**EXERCISES:**
a) In the passage on Enalapril maleate and the fetal rat heart, what dose of Enalapril maleate did the experimental group receive?
b) Carry on the passage on Enalapril maleate and the fetal rat heart, starting right after its final sentence.

**TEXT UNDER STUDY:**
⁂

DOI: 10.3923/pjbs.2008.2665.2669



The most likely users of antihypertensive drugs during gestation including Angiotensin Converting Enzyme (ACE) inhibitors, are women with hypertensive pregnancy complications who have already been reported with low background levels of Angiotensin II(ANGII), (With regard to the pregnancy complication per se) and also elevated background risk of associated adverse effects on fetus. ACE inhibitors add further decrease in lower ANGII women, which is physiologically necessary for normal fetal development. Enalapril maleate is an antihypertensive drug of the class of ACE inhibitors that used in pregnancy for treatment of pre-existing or pregnancy-induced hypertension (Amy and Karchy, 2001) and they have been used for treatment the women in reproductive age, in comparison with conventional antihypertensive agents (Joseph et al., 1999) and enhancement the distribution of blood flow to the kidneys, heart and brain with no alteration in cardiac output (Johnston, 1984). Enalapril maleate can increase Plasma-Rennin Activity (PRA) factor, obeying negative feedback of releasing rennin from kidney or increasing the stimulation of bar receptors (Ayan et al., 2001). In first step, ANGII causes decrease in secretion aldosterone from cortex of adrenal gland (De Mello, 2003). During pregnancy, It is seen a physiologic increase of rennin, ANGII and prostaglandin E2 (PGE2) in the plasma and uterus in both women and female animals (Rabbit, Dog), (Rcoustan and Nochizuki, 1998; Sonia and Carole, 2001) When ANGII synthesis is blocked, there is a fall in uterine PGE2 synthesis, a slump in uterine blood flow, and a rise in fetal mortality (Ferris and Weir, 1983). The identification and quantification of ANGII receptors in developing rat heart (Hunt et al., 1995) shows an active role for Rennin-Angiotensin-Aldosterone System (RAAS) during early cardiac development. The aim of this study is demonstration the side effect of Enalapril maleate on the heart tissue of fetal rat.


For this survey, 20 male and 20 female Wistar rats were selected, these animals were chosen for the study by the effort of Department of Reproductive Endocrinology and Embryology of Avicenna Research Institute (ACECR), Tehran, Iran. Their ages were approximately 17 weeks and their body weights were 300±20 g. They were maintained in a 12-12 h light-dark cycle (lights on at 9:00 am and off at 9:00 pm) room, with constant temperature (23.9-25.3°C) and appropriate humidity (55-60%). All animals were treated in accordance with the Principles of Laboratory Animal Care (National Institute of Health, 1985). After adjustment the first day of gestational age we divided 20 female rat into two groups, first group as the control group (n = 10) and second group as the experimental group (n = 10). We fed control and experimental groups, by plate, each rat took 20 g food daily. Enalapril maleate (Sigma Chemical Co., St. Louis, USA); 0.4 mg kg-1 b.wt. was used during pregnancy for 21 day, in experiment group and the method of drug administering was oral gavages. After delivery, the body weight of the neonates and heart weight of neonates in both groups (control and experimental) were assessed. At the end of the experiment, the animals were anesthetized with diethyl ether and killed by decapitation between 9:00 and 11:00 am and the neonates were killed by CO2 inhalation.

⁂

**MATERIAL PROVIDED:**
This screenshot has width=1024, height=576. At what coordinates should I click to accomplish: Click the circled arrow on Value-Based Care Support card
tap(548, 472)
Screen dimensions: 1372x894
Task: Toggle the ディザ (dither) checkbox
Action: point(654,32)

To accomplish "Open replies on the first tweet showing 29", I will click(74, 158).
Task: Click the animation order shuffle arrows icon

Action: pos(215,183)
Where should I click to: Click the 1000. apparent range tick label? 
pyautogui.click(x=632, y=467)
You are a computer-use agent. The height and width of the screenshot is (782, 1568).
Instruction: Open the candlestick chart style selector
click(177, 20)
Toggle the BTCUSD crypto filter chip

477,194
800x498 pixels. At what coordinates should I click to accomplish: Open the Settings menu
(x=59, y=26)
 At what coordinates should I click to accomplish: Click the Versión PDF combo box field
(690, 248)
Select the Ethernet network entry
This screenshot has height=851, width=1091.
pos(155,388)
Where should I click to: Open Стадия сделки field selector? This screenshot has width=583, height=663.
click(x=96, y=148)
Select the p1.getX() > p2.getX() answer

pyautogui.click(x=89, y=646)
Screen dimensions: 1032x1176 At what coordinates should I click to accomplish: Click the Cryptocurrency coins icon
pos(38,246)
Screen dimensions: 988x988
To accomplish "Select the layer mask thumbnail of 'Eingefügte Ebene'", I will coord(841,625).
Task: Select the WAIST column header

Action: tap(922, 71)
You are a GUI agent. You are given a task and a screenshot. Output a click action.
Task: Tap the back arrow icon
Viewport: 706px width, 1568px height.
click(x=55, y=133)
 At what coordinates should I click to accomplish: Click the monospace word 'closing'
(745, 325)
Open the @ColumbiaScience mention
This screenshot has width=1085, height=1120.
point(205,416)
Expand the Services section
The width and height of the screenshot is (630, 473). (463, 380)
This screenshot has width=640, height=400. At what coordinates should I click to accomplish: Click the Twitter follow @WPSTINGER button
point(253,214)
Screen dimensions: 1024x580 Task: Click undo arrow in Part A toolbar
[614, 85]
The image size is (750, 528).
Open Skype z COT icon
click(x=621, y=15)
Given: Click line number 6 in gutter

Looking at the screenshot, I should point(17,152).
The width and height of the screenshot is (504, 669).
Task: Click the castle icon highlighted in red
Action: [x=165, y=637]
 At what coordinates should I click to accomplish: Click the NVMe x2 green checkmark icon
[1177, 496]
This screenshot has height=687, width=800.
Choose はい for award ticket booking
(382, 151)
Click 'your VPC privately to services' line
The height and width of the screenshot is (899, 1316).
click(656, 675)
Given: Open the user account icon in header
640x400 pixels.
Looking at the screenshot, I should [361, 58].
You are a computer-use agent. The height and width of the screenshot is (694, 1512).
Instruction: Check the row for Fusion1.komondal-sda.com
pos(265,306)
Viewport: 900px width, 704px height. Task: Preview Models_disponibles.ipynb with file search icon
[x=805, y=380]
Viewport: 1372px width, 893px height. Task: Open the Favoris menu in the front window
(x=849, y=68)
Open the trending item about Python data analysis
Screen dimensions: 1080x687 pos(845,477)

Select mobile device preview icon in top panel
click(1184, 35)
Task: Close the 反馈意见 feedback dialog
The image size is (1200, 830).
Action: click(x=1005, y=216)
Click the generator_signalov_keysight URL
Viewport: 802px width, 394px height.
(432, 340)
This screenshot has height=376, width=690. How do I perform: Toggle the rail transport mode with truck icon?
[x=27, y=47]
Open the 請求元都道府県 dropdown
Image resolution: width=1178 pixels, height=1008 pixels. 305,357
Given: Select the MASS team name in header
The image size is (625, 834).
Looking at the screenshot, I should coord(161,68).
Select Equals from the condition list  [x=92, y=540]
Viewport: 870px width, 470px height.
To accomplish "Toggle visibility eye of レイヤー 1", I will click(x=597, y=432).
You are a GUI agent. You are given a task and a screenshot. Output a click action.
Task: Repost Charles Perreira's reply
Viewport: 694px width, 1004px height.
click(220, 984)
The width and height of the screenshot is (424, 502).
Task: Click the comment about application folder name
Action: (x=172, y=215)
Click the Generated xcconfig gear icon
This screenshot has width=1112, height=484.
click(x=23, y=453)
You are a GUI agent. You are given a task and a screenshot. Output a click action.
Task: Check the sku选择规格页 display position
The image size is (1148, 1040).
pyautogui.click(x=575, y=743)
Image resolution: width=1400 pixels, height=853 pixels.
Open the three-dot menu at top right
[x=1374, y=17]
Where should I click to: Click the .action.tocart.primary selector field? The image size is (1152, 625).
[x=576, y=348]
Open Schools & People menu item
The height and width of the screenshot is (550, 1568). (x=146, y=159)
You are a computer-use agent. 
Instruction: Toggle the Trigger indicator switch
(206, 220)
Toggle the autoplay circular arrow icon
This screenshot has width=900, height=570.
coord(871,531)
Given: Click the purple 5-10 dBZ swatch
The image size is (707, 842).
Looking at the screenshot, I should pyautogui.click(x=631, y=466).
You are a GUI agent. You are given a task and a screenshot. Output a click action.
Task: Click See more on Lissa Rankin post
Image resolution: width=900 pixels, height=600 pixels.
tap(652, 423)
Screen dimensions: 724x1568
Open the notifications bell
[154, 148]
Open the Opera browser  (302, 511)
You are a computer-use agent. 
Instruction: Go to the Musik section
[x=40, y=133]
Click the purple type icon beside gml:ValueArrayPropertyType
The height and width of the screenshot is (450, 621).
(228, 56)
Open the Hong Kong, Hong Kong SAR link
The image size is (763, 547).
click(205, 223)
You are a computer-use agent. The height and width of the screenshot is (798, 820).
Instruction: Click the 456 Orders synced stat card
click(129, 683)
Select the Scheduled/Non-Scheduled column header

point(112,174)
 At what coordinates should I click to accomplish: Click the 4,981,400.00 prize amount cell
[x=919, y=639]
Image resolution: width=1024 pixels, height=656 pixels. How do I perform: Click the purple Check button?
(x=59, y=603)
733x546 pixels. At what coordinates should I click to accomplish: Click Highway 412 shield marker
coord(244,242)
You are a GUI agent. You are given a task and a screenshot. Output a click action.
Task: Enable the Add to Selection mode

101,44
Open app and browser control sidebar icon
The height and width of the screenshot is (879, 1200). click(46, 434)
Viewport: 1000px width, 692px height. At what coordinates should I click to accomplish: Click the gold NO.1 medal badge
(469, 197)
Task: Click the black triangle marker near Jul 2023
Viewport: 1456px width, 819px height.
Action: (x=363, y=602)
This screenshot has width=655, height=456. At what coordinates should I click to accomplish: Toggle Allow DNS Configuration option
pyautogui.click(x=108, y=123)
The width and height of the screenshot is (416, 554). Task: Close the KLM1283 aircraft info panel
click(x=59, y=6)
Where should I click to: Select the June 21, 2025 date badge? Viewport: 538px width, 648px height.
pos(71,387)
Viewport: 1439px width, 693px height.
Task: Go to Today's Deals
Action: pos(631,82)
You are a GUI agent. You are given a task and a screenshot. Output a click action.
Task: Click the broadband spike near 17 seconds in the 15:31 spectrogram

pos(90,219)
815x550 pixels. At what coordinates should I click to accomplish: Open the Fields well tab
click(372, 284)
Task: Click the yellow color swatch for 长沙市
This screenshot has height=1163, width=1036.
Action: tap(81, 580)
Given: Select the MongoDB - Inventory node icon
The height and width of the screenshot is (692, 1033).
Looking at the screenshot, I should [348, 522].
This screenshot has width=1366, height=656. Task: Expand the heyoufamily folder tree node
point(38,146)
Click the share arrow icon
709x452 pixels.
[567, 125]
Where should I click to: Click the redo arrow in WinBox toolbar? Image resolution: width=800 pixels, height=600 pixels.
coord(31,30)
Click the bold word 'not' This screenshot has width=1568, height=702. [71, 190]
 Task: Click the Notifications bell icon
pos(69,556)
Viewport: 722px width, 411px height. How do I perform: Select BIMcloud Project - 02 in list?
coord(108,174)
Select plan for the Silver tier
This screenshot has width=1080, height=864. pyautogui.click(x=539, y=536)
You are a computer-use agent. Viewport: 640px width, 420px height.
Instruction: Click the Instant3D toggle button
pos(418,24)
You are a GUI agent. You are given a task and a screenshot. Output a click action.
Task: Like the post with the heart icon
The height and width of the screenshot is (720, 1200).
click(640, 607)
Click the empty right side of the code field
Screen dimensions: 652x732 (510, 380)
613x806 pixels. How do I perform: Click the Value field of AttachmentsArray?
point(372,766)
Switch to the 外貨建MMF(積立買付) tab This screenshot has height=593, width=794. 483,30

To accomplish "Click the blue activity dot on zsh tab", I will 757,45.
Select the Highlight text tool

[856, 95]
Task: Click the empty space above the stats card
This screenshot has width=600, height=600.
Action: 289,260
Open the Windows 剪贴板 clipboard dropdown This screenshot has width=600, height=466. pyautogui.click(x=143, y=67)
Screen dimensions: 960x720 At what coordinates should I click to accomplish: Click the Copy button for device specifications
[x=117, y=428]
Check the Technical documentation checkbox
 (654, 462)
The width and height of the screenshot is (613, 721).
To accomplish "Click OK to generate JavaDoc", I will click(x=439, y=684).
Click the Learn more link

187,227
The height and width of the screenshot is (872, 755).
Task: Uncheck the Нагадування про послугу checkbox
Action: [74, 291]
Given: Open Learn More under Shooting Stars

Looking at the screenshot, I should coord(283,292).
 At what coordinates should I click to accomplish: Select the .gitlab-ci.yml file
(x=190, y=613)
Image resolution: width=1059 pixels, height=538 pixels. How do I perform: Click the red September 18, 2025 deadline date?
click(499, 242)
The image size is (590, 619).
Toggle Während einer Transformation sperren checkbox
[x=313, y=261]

⁂

**ANSWERS TO THE TASKS:**
a) 0.4 mg kg-1 b.wt.

b)
Determination of the reproductive performance: Individual males were placed in a cage with a healthy adult female (body weight, 200±20 g). The animals were kept together overnight and were separated the following morning. Immediately after each separation, a vaginal scrape was performed to determine the presence of spermatozoa. Procedure for nights repeated continuously when the vaginal scrape was negative. A vaginal scrape was considered positive while the presence of a vaginal tap, adhered spermatozoa, or both was seen. When the vaginal scrape was positive the night-day routine was stopped and consequently the female was housed individually (one rat per cage) during the estimated period from conception till delivery.

Histological techniques for optic microscopic Observation: Myocardial Tissues of neonates (control and experimental) were immediately fixed in 3% formaldehyde in a buffered solution in both groups, containing 54 mM NaH2PO4 and 28 mM Na2HPO4 (pH 7.4) at 4°C (buffered formaldehyde), Additionally, Formaldehyde-fixed samples of myocardial tissue of both groups (control and experimental) were embedded in paraffin and then sliced (slice thickness, 5 mM) on silane-precoated slides. Later, they were deparaffined with xylol, then histological observations were performed after staining by the hematoxylin-eosin method (Stevens, 1982). Slides were examined under Microscopic observation by Olympus/3H microscope.

Statistical analysis: We used t-test to compare fetal body weight and heart weight in control group with the experiment group; the results expressed as Mean±SEM (standard error of means). A p-value that was less than 0.05 were considered as significant.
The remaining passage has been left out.